Psagot, colonie installée sur les hauteurs, à proximité d’El-Bireh et de Ramallah. C’est là qu’a vécu enfant et adolescent Yonatan Berg. Dans un récit autobiographique, il nous restitue un monde figé dans ses certitudes, verrouillé, quasi autiste, où l’ultra nationalisme religieux tient lieu de colonne vertébrale et soude toute une communauté.

Comment « Quitter Psagot »? Au fil des pages, l’auteur se questionne, se remémore et plante avec précision la géographie du village et ses lieux emblématiques. Un village aux tuiles rouges, riant, fleuri, prospère mais dont une base militaire mitoyenne et son enceinte fortifiée rappellent la violence originelle. « Cette enceinte a évolué avec le village. Son histoire est l’histoire du village, l’histoire de la colonie. Au début, il n’y avait rien. La terre aride n’était pas morcelée, les ronces, les cyprès, les oliviers et la poussière pouvaient s’étendre à l’envi entre la ville, le wadi et nos maisons. Seule une architecture différente marquait la séparation entre des voisins qui se regardaient en chiens de faïence. On peut d’ailleurs dater l’âge du fer des relations entre ces deux entités avec l’apparition des rouleaux de barbelés qui se déployèrent sur le versant de la colline, s’emmêlèrent et créèrent un gros ventre métallique hérissé de piquants. »

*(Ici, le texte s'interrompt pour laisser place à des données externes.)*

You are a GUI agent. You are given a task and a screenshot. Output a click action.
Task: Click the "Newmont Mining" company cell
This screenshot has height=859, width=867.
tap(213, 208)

Au gré de ses souvenirs , Yonatan Berg déroule un itinéraire qui semble d’abord en connivence totale avec son environnement, il lui arrive même de participer à des expéditions punitives. « On se rassemblait devant le portail de l’implantation, on se concertait, on se stimulait les uns les autres. Les adultes prenaient leur arme personnelle, ce qui nous sécurisait – nous étions protégés. Les plus jeunes entassaient des pierres, quelqu’un amenait une massue et on descendait sur El-Bireh en rangs serrés de manière à faire vraiment corps. Les habitants fuyaient, on ne voyait personne dans les rues, et si quelqu’un se trouvait là par hasard, il décampait en toute hâte. Les premières pierres explosaient fenêtres de maisons, phares et vitres de voitures. » Tout au long du récit, affleurent aussi des moments ambigus, des instants où, encore enfant, l’auteur est comme fasciné par l’autre, l’autre qui lance des cerfs-volants multicolores à partir de Ramallah, l’autre qui joue aussi au foot…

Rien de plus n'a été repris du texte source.